Our business environment for the fiscal year to March 2012 was extremely challenging due to losses in production following the Great East Japan Earthquake and the Thai floods, in addition to the unprecedented strength of the yen, President Akio Toyoda said.
The Japanese carmaker raised its 2013 forecast. It now expects net revenue of 22 trillion yen and net income of 760 billion yen, an increase of 268 percent over fiscal year 2012.
Toyota, Japan's largest auto company, lost 400,000 cars in output during the fiscal year as a result of supply chain disruptions created by the floods, earthquake and tsunami. The loss in production was equal to roughly nine weeks of U.S. sales, according to Reuters.
Despite the trials of the last year, though, Toyota turned into the skid and has effectively regained control, as demonstrated by monster gains in the fiscal fourth quarter. Operating income for the carmaker rose more than 500 percent from 46.1 billion yen to 238.5 billion yen from a year earlier. Net profit for the quarter was 121 billion yen, up from 25.4 billion yen. Likewise, margins improved over the course of the fiscal year, rising from -3.1 percent at the beginning to 4.2 percent at the end.

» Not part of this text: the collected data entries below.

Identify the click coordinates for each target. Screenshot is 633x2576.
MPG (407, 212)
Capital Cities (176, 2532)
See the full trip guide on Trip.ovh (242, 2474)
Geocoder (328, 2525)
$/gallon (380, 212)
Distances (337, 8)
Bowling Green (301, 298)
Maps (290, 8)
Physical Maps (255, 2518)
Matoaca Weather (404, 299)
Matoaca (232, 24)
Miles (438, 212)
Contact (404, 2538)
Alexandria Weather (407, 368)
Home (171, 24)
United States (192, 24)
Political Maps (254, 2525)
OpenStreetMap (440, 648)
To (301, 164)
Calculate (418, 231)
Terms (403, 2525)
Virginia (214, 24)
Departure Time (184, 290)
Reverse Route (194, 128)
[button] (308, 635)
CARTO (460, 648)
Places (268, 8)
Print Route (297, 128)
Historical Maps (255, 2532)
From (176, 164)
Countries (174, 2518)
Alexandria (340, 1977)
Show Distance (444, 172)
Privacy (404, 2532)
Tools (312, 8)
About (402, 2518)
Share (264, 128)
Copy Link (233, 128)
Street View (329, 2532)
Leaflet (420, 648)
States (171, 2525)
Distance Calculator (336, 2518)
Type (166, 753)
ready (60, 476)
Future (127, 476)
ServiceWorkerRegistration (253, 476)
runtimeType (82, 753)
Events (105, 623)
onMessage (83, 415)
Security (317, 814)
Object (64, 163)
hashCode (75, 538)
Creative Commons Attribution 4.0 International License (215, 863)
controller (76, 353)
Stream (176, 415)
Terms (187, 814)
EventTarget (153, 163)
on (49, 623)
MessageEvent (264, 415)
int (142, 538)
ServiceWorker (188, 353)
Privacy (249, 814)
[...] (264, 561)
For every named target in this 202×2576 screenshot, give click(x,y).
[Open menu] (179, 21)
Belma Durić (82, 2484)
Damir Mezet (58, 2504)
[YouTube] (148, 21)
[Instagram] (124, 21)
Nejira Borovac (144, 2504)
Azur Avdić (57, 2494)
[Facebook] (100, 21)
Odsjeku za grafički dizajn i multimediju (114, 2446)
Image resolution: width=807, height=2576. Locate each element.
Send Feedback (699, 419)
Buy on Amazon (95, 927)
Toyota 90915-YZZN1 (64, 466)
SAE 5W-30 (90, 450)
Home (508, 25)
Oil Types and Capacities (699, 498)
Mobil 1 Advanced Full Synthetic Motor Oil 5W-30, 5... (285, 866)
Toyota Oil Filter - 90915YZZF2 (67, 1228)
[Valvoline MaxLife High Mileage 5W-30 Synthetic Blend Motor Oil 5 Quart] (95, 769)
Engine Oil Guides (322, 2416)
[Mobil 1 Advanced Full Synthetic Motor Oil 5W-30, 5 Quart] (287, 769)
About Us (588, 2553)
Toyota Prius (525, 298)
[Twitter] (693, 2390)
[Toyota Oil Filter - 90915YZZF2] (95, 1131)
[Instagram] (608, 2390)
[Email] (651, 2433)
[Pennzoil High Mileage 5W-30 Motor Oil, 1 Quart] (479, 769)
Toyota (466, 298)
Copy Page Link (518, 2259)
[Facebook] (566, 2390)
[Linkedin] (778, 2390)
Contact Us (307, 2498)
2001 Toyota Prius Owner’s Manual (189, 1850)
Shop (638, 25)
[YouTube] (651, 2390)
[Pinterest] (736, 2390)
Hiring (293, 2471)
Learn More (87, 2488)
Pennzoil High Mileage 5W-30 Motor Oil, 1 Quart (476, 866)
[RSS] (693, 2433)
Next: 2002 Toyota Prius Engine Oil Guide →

Toyota Motor Corporation (NYSE: TM) shares soared 3.3 percent to $80.79, up $2.62.
The company plans to pay a year-end dividend of 30 yen (37 cents) a share for a total yearly dividend of 50 yen (62 cents) a share.
Charlie Chaplin, the greatest comedian, was said to reply 'the next one,' when asked which of his films he thought was the best. I find his mindset similar to Toyota's Kaizen mentality - to always strick to create something better, Toyoda said.
The Kaizen method, long famed in industrial circles for minimizing waste and maximizing efficiency, has kept Toyota at the forefront of the automotive world for years. The company hopes to improve its margins alongside its products in the coming year as it continues its recovery from a year in which it suffered periods of hardship.